Companies are becoming more interested in AI and how it may be utilized to (possibly) increase productivity. They are, however, cautious of the hazards. According to a recent Workday poll, the top challenges to AI deployment are the timeliness and dependability of the underlying data, possible bias, and security and privacy.
Scott Clark, who previously co-founded the AI training and experimentation platform SigOpt (which Intel acquired in 2020), saw a business opportunity and set out to produce “software that makes AI safe, reliable, and secure.” Clark founded Distributional to develop the first version of this software with the purpose of scaling and standardizing testing for multiple AI use cases.
“Distributional is building the modern enterprise platform for AI testing and evaluation,” Clark said in an email interview with Eltrys. “As AI applications’ power grows, so does the risk of harm.” Our tool is designed to help AI product teams discover, evaluate, and resolve AI risk before it damages their customers in production.”
Clark was motivated to start distribution after experiencing tech-related AI issues at Intel after the purchase of SigOpt. As Intel’s VP and GM of AI and high-performance computation, he found it virtually impossible to assure that high-quality AI testing occurred on a regular basis.
“The lessons I drew from my convergence of experiences pointed to the need for AI testing and evaluation,” Clark went on to say. “Whether it’s due to hallucinations, instability, inaccuracy, integration, or any of dozens of other potential issues, teams frequently struggle to identify, understand, and address AI risk through testing.” Deep and distributional knowledge are required for proper AI testing, which is a difficult challenge to tackle.”

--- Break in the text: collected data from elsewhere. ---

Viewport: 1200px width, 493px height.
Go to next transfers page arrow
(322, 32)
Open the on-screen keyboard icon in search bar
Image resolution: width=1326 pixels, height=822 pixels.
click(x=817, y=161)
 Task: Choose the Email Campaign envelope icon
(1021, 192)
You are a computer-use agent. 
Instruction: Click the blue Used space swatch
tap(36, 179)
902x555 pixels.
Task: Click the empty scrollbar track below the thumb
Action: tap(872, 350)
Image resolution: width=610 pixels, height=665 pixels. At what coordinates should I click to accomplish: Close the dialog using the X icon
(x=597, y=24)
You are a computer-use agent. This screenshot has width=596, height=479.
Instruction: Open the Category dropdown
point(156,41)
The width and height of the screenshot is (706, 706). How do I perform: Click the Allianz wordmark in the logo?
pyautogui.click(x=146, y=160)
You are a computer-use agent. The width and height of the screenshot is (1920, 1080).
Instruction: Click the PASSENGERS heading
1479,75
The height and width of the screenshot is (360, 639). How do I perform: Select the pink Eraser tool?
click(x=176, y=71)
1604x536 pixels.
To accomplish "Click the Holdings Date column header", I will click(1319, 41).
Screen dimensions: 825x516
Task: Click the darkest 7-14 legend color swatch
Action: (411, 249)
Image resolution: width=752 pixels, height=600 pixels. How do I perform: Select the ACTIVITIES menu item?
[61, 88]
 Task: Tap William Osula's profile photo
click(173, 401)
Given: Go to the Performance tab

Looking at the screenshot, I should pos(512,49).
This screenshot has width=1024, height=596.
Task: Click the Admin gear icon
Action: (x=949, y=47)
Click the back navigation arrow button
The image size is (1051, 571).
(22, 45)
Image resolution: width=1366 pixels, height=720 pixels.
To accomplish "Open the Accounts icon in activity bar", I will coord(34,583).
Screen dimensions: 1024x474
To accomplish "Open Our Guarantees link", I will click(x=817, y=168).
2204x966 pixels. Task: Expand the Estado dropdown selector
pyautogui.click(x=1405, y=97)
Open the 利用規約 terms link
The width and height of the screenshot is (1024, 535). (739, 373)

The basic product of Distributional tries to discover and diagnose AI “harm” from huge language models (similar to OpenAI’s ChatGPT) and other forms of AI models, seeking to semi-automatically determine what, how, and where to test models. Clark claims that the program provides firms with a “complete” perspective of AI risk in a sandbox-like pre-production environment.
“Most teams choose to assume model behavior risk and accept that models will have issues.” Clark said. “Some may attempt ad hoc manual testing to identify these issues, which is time-consuming, disorganized, and inherently incomplete.” Others may attempt to detect these vulnerabilities passively with passive monitoring techniques when AI is in production. “As a consequence, our platform contains an extensible testing framework for continually testing and analyzing stability and robustness, a customizable testing dashboard for visualizing and understanding test results, and an intelligent test suite for designing, prioritizing, and generating the appropriate mix of tests.”
Clark was hazy on the specifics of how this all works, as well as the general strokes of Distributional’s platform. In his defense, he said that the company is still in the process of co-designing the product with corporate partners.
So, given that Distributional is pre-revenue, pre-launch, and has no paying clients, how can it compete with the AI testing and assessment platforms that are currently on the market? After all, there are numerous, like Kolena, Prolific, Giskard, and Patronus, many of which are well-funded. As if the rivalry wasn’t fierce enough, IT behemoths such as Google Cloud, AWS, and Azure provide model assessment tools as well.
Clark argues that Distributional is distinct in its enterprise-oriented software. “From day one, we’re building software capable of meeting the data privacy, scalability, and complexity requirements of large enterprises in both unregulated and highly regulated industries,” the CEO added. “The types of enterprises with whom we are designing our product have requirements that extend beyond existing offerings available in the market, which tend to be individual developer-focused tools.”
If everything goes as planned, Distributional will begin collecting income early next year when its platform becomes generally available and a few of its design partners convert to paying clients. Meanwhile, the firm is gathering cash from venture capitalists. Distributional revealed today that it has secured a $11 million seed round headed by Andreessen Horowitz’s Martin Casado, with participation from Operator Stack, Point72 Ventures, SV Angel, Two Sigma, and angel investors.
“We hope to usher in a virtuous cycle for our customers,” Clark went on to say. “By improving testing, teams will be more confident in deploying AI in their applications.” They will see the influence of AI rise exponentially as they deploy more of it. As users get more familiar with this impact scale, they will apply it to increasingly complicated and relevant challenges, which will need even more testing to guarantee they are safe, trustworthy, and secure.